Le dichiarazioni del presidente della Repubblica

Foto Roberto Monaldo / LaPresse in foto Sergio Mattarella

AREZZO“La vostra assemblea nazionale, a cui quest’anno si affiancano scelte e deliberazioni di natura congressuale. E’ un’occasione preziosa per approfondire e adeguare l’azione delle pubbliche istituzioni nei grandi cambiamenti che ci coinvolgono. Al fine di garantire, e se possibile rafforzare, quei principi e quei diritti costituzionali che compongono l’architrave della nostra civiltà e convivenza”. Lo ha detto il presidente della Repubblica Sergio Mattarella, oggi ad Arezzo, nel discorso di saluto ai sindaci che partecipano ai lavori dell’assemblea congressuale dell’Anci.

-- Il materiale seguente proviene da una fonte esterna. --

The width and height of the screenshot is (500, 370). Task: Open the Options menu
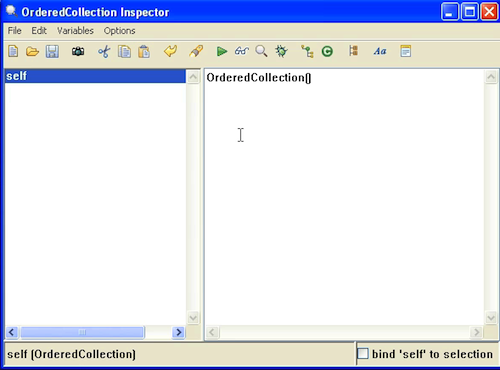coord(119,31)
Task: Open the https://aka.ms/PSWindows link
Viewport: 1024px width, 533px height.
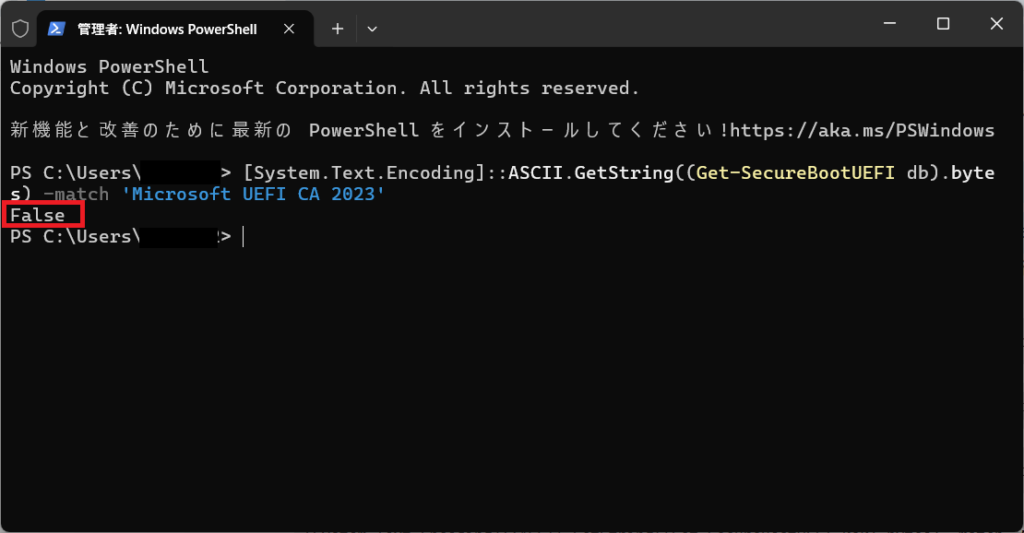Action: click(x=865, y=131)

Il messaggio di Mattarella

Prosegue il presidente: “I Comuni non sono la periferia della Repubblica ma la base della Repubblica. Costituiscono un tratto essenziale della nostra identità nazionale e, posti come sono alle radici dell’ordinamento, lo alimentano in virtù della rappresentatività e della maggiore vicinanza con le concrete comunità di vita. Per questo non può esistere un’efficace strategia pubblica che escluda i Comuni o che li tenga ai margini”.

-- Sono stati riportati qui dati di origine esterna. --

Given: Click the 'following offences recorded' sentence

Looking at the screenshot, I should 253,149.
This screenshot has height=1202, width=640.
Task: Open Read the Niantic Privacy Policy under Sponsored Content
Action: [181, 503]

La Repubblica serve il cittadino e la comunità

“Viviamo, del resto, la stagione dell’interdipendenza. Tra Paesi e tra Continenti. Tanto più tra istituzioni della rappresentanza politica nazionale e l’articolazione istituzionale della Repubblica: Regioni, Province, Comuni. Il dialogo, il confronto tra livelli diversi di governo, non può essere improntato, da un lato dalla imposizione di una sorta di camicia di forza sul sistema delle autonomie – ferma restando visione unitaria e complessiva del sistema della finanza pubblica – e, dall’altro, da una visione di tipo rivendicativo-conflittuale. La Repubblica, nella sua interezza e nelle sue articolazioni, serve il cittadino e le comunità nelle loro aspirazioni, nel perseguimento dei loro legittimi interessi, secondo una griglia di criteri e di obiettivi indicati in Costituzione su diritti e solidarietà all’articolo 2, sull’eguaglianza all’articolo 3, sul riconoscimento e la promozione delle autonomie all’articolo 5”.